What to work on:
In the listing below, find the line that contains "Viewport: 640px width, 531px height." and the line that contains "Given: Select the Crop tool". Quote both and every line between them, exactly, and nothing more.

++++ Task inputs

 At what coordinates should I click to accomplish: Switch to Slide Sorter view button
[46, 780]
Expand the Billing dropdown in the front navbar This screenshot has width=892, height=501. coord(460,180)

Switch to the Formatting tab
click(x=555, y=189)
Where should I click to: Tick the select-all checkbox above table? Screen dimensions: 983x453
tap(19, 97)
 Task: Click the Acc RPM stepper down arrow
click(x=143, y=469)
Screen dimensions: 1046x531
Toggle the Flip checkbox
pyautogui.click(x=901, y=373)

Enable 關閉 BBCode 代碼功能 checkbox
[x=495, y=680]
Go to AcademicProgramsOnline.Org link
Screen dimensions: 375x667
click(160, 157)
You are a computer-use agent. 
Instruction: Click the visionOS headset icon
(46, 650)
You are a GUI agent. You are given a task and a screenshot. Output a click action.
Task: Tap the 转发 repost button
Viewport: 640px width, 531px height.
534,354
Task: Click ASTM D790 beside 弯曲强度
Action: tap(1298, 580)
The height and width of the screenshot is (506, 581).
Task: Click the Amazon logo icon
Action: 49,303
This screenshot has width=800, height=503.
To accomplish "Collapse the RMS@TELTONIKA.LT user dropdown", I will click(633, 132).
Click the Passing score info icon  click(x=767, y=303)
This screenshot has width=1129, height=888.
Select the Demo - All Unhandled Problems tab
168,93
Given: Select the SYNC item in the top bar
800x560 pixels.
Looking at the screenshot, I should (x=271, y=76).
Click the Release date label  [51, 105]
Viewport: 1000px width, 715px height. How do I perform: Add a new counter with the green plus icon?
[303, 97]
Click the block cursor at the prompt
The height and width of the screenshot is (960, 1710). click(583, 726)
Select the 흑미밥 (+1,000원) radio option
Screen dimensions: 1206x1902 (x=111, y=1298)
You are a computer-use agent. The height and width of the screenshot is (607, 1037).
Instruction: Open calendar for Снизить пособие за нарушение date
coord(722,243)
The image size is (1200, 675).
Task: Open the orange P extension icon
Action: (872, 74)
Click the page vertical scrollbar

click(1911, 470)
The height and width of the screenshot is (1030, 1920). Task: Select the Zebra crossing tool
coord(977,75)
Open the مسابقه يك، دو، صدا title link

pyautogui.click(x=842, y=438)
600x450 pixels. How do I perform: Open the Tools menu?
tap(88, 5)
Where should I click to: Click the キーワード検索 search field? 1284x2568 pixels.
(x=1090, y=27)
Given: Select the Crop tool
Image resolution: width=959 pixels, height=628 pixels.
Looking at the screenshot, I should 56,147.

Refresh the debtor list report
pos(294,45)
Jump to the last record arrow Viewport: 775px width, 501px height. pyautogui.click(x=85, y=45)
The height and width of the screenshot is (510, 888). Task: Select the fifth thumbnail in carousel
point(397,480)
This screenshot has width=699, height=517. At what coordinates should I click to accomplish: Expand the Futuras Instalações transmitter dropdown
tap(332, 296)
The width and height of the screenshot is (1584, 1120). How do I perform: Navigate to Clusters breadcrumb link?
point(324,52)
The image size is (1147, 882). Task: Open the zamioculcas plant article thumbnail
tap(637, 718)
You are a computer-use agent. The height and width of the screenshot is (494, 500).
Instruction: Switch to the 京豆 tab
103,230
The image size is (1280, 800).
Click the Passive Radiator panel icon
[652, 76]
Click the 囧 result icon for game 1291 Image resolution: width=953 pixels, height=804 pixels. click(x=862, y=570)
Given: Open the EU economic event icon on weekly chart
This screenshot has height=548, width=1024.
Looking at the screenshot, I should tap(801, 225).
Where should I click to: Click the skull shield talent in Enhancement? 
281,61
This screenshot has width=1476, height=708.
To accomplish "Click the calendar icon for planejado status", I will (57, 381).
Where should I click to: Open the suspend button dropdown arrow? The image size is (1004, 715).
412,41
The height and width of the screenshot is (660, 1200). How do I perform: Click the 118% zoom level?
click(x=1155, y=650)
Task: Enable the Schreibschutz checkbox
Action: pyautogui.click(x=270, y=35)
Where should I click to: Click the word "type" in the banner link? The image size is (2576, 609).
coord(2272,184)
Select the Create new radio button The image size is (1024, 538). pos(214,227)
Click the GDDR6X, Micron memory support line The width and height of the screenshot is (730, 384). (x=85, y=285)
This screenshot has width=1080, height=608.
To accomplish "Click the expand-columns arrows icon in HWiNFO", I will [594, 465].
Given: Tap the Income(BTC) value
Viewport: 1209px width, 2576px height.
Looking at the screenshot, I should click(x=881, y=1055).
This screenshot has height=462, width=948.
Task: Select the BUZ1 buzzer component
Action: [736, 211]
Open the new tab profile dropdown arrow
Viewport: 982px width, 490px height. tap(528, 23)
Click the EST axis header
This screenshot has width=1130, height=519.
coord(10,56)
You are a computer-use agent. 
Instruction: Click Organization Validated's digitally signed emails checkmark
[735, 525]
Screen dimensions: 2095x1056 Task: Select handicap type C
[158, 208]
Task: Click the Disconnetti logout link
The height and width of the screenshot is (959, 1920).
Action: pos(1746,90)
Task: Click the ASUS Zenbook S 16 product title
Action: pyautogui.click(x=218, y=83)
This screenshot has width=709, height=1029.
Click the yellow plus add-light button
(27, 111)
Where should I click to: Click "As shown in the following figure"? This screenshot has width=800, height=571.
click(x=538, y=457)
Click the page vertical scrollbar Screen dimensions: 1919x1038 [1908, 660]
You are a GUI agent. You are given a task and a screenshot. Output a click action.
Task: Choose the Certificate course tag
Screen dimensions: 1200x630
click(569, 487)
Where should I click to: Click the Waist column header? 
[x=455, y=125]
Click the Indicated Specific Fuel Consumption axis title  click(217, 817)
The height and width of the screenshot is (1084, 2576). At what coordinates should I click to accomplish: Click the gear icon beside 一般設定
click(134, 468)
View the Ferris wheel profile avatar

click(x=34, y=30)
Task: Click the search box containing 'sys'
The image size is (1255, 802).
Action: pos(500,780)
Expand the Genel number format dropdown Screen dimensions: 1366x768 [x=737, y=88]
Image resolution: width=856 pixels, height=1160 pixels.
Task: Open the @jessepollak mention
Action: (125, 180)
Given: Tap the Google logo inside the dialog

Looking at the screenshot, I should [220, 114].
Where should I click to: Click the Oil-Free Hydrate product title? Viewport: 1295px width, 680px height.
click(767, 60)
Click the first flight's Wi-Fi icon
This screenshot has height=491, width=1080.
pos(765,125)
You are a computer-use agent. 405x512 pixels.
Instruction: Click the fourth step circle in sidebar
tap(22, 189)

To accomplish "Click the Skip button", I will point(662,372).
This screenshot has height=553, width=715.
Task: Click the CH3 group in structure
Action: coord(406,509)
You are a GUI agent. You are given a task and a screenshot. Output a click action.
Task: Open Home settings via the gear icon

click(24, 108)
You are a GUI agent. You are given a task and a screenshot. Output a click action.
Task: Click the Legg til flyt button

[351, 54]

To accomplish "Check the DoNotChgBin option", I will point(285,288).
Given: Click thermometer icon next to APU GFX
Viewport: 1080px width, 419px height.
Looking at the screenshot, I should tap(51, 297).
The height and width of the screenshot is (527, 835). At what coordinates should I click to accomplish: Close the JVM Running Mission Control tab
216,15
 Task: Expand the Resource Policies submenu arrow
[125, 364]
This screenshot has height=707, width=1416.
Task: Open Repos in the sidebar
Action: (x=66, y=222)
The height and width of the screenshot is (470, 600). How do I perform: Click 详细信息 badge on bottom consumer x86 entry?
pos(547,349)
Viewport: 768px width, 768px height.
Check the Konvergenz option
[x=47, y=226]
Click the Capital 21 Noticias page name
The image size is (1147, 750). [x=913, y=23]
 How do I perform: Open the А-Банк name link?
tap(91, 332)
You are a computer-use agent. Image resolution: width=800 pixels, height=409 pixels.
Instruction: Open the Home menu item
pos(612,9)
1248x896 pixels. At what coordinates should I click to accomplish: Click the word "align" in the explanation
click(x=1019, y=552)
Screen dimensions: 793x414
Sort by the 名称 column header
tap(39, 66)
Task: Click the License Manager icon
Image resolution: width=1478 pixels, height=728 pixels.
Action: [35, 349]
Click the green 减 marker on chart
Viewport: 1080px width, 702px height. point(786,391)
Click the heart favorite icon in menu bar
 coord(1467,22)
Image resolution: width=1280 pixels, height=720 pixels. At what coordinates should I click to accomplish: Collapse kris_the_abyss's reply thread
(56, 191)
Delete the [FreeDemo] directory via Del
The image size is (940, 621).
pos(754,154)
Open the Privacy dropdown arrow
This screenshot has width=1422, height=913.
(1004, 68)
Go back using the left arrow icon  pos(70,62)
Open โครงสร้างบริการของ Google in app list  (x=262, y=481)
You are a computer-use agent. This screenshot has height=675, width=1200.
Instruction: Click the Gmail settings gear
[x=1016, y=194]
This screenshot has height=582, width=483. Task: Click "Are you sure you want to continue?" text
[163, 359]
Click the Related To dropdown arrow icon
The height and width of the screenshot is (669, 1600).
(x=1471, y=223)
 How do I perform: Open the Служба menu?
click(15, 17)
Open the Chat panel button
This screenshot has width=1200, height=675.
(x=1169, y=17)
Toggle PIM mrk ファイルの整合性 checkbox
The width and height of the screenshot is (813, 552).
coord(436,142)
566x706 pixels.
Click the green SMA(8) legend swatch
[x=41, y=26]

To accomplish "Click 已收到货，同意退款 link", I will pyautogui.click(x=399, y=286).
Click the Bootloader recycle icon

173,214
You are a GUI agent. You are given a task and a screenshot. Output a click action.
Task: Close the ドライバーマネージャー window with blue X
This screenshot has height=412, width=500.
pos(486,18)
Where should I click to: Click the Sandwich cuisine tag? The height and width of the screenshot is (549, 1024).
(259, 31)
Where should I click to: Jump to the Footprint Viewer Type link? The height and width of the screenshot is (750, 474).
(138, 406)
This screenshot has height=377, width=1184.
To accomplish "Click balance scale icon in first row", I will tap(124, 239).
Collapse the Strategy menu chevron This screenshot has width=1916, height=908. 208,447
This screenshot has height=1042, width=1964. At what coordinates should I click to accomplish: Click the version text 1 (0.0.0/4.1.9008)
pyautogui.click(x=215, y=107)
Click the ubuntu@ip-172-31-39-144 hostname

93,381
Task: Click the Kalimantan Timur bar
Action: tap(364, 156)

++++++++

Task answer:
Viewport: 640px width, 531px height.
534,354
Task: Click ASTM D790 beside 弯曲强度
Action: tap(1298, 580)
The height and width of the screenshot is (506, 581).
Task: Click the Amazon logo icon
Action: 49,303
This screenshot has width=800, height=503.
To accomplish "Collapse the RMS@TELTONIKA.LT user dropdown", I will click(633, 132).
Click the Passing score info icon  click(x=767, y=303)
This screenshot has width=1129, height=888.
Select the Demo - All Unhandled Problems tab
168,93
Given: Select the SYNC item in the top bar
800x560 pixels.
Looking at the screenshot, I should (x=271, y=76).
Click the Release date label  [51, 105]
Viewport: 1000px width, 715px height. How do I perform: Add a new counter with the green plus icon?
[303, 97]
Click the block cursor at the prompt
The height and width of the screenshot is (960, 1710). click(583, 726)
Select the 흑미밥 (+1,000원) radio option
Screen dimensions: 1206x1902 (x=111, y=1298)
You are a computer-use agent. The height and width of the screenshot is (607, 1037).
Instruction: Open calendar for Снизить пособие за нарушение date
coord(722,243)
The image size is (1200, 675).
Task: Open the orange P extension icon
Action: (872, 74)
Click the page vertical scrollbar

click(1911, 470)
The height and width of the screenshot is (1030, 1920). Task: Select the Zebra crossing tool
coord(977,75)
Open the مسابقه يك، دو، صدا title link

pyautogui.click(x=842, y=438)
600x450 pixels. How do I perform: Open the Tools menu?
tap(88, 5)
Where should I click to: Click the キーワード検索 search field? 1284x2568 pixels.
(x=1090, y=27)
Given: Select the Crop tool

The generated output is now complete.